-A window ajar is a prelude in building to the joy of being limitless! That uneasiness of being familiar somehow, sometime, somewhere.......

Sunday, June 19, 2005

Notes...

A train of antiquated coaches form the northbound express. You are nestled about the western footboard. Between a man who in unable to stop talking and a mother with an inconsolable child.

Lean a bit further in and you can breathe an air of hundred smells. Of grime and food. Sweat and odour. Some of it yours.
There is passion to this heat that makes you muse for a brief instant to take off your wet T-shirt. No! Veto. The man beside would not spare any residue of the words from underneath his restless tongue.

Instead push yourself a bit further out.

A breeze sweeps across every time the speed gathers. And dissolves your sweatlings. A pleasant respite.

In the travelling horizon the sun hangs bright. And dying. A warm crimson severs the vision every time the sun is unmasked from behind the huge trees.

Stop crying
Stop crying

If you don’t stop crying, you wont have chocolate.
Crying becomes louder.
Stop crying NOW.
Spank spank
Crying at the loudest human pitch possible.

If you push the crying to the background you can hear a shake of an middle aged opinionated talk, vendor shouts and a cheap walkman. But the most beautiful of all the sounds is the ghostly cavernous echo of the train passing on a bridge, a heavy rumble from beneath.
Of aging metal against dying might. The waves of the empty sea.

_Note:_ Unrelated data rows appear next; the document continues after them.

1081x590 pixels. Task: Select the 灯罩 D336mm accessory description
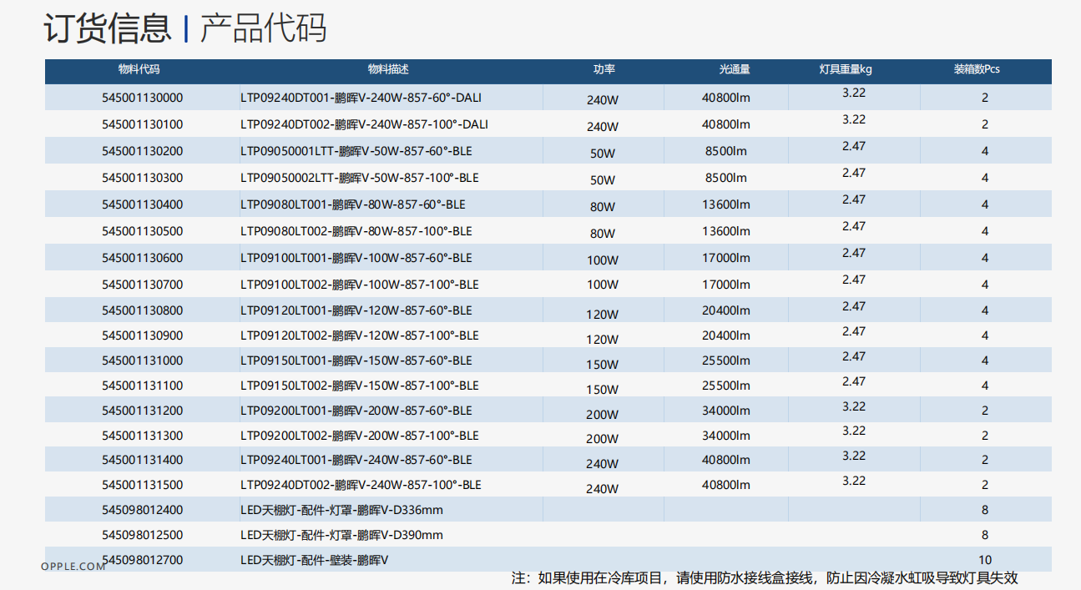pos(341,510)
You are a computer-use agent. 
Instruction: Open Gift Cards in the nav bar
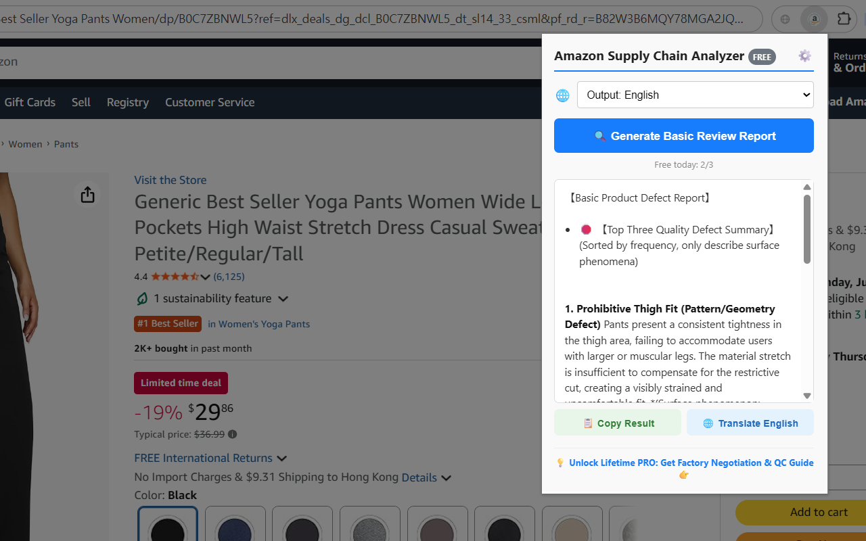click(x=30, y=102)
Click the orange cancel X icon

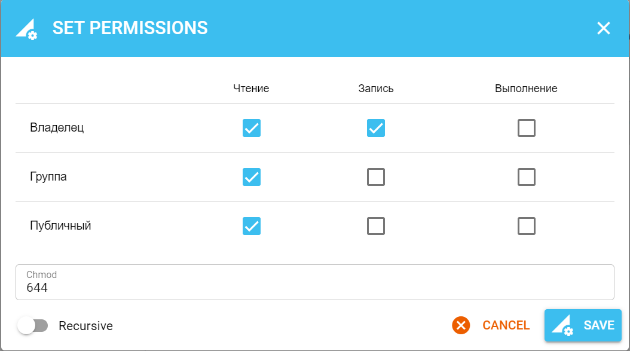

Some gaze back, some don’t. Some are still at work,while some return from work. On old mopeds and dirty bicycles. Some barefoot in herds. Washing their dirt at bore wells.

Kids usually look back. In amaze. In excite. In bewilder. Sometimes in all.

The fields are the cathedrals of green and yellow. Paddy and sugarcane predominantly. The curved road that forms the highway of zipping vehicles flanks them. Sometimes it disappears and you just hear the vehicles. Sometimes the road comes so flirtingly close to the rail track that you could pass a lighter if someone asked.

Constant clanks of the wheels against the rail. Strange sense of rhythm.
The fading light invites the chirping birds. The distant hills grow faint, as the clouds saunter together. An invisible coldness descends. There is adolescence to this tranquil.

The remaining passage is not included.